**TEXTO DEL EJERCICIO:**
====

​Calvino no fue un autor cuyas actividades literarias tuvieran lugar en la sosegada soledad de un claustro o academia, con su diario descanso para una meditación ininterrumpida. Por el contrario, su voluminosa producción escrita fluyó de su pluma, o fue dictada, en medio de una casi aplastante presión de otras exigencias sobre su tiempo y su energía.

​por PHILIP EDGCUMBE HUGHES

Aun cuando resulta indudablemente cierto lo que declara Pablo, que Dios no escoge a  muchos hombres sabios y poderosos, sino más bien a aquellos a quienes el mundo considera locos y débiles, para la grandeza de Su sabiduría y su poder, con todo, el mismo lenguaje del Apóstol indica que, de vez en cuando, personas—aunque «no muchos»— de una extraordinaria capacidad son elegidos como instrumentos para bendición de la iglesia de Cristo. Esto se hizo particularmente evidente en la época de la gran Reforma del siglo XVI, cuando, aunque la gran mayoría de los que salieron de las filas de la Reforma, tanto en Inglaterra como en el Continente, no pudiesen presumir de grandes dones ni gracias, Dios llamó para guía de Su pueblo a hombres que fueron sobresalientes por su inteligencia y personalidad. En la compañía de eminentes cristianos, tales como Lutero, Knox, Cranmer y otros, Juan Calvino ostenta una honrosa posición. Calvino, ciertamente, poseyó con toda probabilidad el intelecto más penetrante y la pluma más poderosa de las grandes mentes, cristianas o seculares, que han aparecido, como altas cumbres de montañas, durante los siglos de esta era de gracia. La primera cosa —puramente externa— que sorprende de Calvino es el haber sido un escritor prolífico de gigantesca dimensión. Sus obras llenan más de cincuenta volúmenes. No es que haya en este simple hecho nada único, ya que otros escritores han demostrado ser no menos productivos. Ni es que haya necesariamente nada particularmente meritorio en la composición de muchos volúmenes, excepto que ello indica una gran capacidad para el trabajo y la aplicación. Ciertamente que es mejor para un hombre que produzca un buen libro que un centenar de macizos volúmenes de poco peso o contenido.

En Calvino, las cualidades de un gran escritor estuvieron mezcladas en un notable grado: fuerza lógica, economía del discurso, claridad de estilo, vigor de expresión, imaginación y convicción de sinceridad. Es importante resaltar, sin embargo, que, aunque estudioso y retraído por naturaleza, Calvino fue, en todo el curso de su ministerio, contrario a sus condiciones de estudioso erudito y de hombre apartado. En un pasaje autobiográfico de mucho interés, encontrado en el prefacio a su comentario de los Salmos, explica cómo siendo joven era «obstinadamente adicto a las supersticiones del papismo», pero que por una súbita conversión Dios conquistó su mente a una dócil condición. «Habiendo así adquirido un gusto por la verdadera piedad —dice—, me sentí inflamado con un intenso deseo de hacer progresos en ella, aunque sin abandonar mis otros estudios, que continué con no menos ardor. No había pasado un año antes de que todos los que tenían el deseo de una doctrina más pura vinieran continuamente hacia mí, aun siendo un novicio y un novato en la materia, para aprender. Siendo reservado por naturaleza y amante de la paz y del retiro, comencé entonces a buscar algún apartamiento; pero, a pesar de ello, todos mis retiros se convirtieron en clases públicas. Aunque mi único propósito era vivir apartado y desconocido, Dios me condujo a una tal situación que no me dejó estar en calma en ningún lugar hasta que, contrariamente a mi natural disposición, surgí a la luz pública.»

====

**MATERIAL PRESENTADO:**
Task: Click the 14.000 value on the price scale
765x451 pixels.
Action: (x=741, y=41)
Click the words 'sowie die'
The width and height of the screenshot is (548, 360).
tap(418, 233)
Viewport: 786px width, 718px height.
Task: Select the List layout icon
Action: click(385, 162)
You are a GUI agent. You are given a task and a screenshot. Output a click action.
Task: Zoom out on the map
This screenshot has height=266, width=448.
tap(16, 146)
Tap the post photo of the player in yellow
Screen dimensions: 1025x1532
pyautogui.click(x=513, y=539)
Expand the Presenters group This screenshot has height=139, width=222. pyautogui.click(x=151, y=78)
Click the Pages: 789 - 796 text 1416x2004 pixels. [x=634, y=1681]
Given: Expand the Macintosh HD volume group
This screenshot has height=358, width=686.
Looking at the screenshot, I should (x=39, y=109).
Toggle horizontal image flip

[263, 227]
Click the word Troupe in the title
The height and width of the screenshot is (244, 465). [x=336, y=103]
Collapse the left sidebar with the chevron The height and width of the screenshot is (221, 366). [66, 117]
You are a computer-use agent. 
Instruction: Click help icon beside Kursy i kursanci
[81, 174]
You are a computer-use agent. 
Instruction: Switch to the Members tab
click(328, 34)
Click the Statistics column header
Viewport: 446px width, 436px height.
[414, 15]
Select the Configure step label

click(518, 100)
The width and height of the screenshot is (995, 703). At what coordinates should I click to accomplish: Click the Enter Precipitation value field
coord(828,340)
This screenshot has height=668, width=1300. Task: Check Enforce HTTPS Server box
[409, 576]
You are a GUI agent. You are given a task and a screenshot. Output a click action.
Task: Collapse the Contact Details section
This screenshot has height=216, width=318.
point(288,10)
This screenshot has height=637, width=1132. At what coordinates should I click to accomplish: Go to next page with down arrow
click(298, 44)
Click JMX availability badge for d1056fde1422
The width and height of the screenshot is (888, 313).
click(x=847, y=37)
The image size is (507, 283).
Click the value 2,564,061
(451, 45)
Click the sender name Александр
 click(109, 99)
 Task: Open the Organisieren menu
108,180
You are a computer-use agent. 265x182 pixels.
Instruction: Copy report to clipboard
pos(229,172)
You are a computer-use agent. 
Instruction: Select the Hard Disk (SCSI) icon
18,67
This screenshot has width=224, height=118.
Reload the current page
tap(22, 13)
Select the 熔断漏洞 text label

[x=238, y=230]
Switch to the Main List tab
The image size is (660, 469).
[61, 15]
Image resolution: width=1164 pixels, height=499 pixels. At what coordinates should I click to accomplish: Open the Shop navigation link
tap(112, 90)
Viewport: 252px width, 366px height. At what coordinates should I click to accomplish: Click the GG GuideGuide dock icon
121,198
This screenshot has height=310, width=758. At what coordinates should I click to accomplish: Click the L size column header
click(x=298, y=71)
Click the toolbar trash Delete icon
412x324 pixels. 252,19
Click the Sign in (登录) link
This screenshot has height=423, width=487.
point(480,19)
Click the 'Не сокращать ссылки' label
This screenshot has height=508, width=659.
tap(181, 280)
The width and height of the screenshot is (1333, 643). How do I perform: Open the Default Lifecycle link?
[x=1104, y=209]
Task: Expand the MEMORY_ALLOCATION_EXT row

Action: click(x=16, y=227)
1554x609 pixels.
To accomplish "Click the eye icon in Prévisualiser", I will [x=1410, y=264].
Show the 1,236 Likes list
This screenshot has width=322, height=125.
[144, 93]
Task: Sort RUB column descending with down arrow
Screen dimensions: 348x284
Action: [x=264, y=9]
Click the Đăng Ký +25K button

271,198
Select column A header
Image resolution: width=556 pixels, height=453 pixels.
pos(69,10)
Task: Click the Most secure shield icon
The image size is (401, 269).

====

**ACCIÓN REQUERIDA:**
Prosiga el texto sobre Calvino a partir de su última oración. Los datos no guardan relación alguna con el texto sobre Calvino.

**RESULTADO ESPERADO:**
Calvino nos explica más adelante cómo, después de la publicación en 1536 de la primera edición de sus Instituciones de la Religión Cristiana, decidió abandonar Basilea, donde estaba entonces, y llevar una tranquila existencia en Estrasburgo. La guerra emprendida entre Francisco I y Carlos V, no obstante, le obligó a dar un gran rodeo en su camino, llevándole a Ginebra. No quería pasar en aquella ciudad más de una noche. Pero su compatriota, el fogoso Guillermo Farel, fue informado de su llegada quien inmediatamente fue a buscarle a la hospedería en que se alojaba. «Cuando comprendió que yo había puesto mi corazón en estudios privados y dándose cuenta de que no conseguía nada con sus súplicas —nos cuenta Calvino—, procedió a proferir una imprecación en el sentido de que Dios condenaría mi reclusión y mi aislamiento si yo no aportaba mi ayuda cuando la necesidad era tan urgente. Me sentí tan aterrado que desistí del viaje que había emprendido; pero, consciente de mi apocamiento y mi timidez, no me até a ninguna promesa para cualquier particular cometido.» Bajo tales circunstancias es como se produjo la famosa asociación de Calvino con la ciudad de Ginebra y empezó una tarea que fue negándole implacablemente su gusto por los estudios privados y el aislamiento que tan fuertemente deseaba.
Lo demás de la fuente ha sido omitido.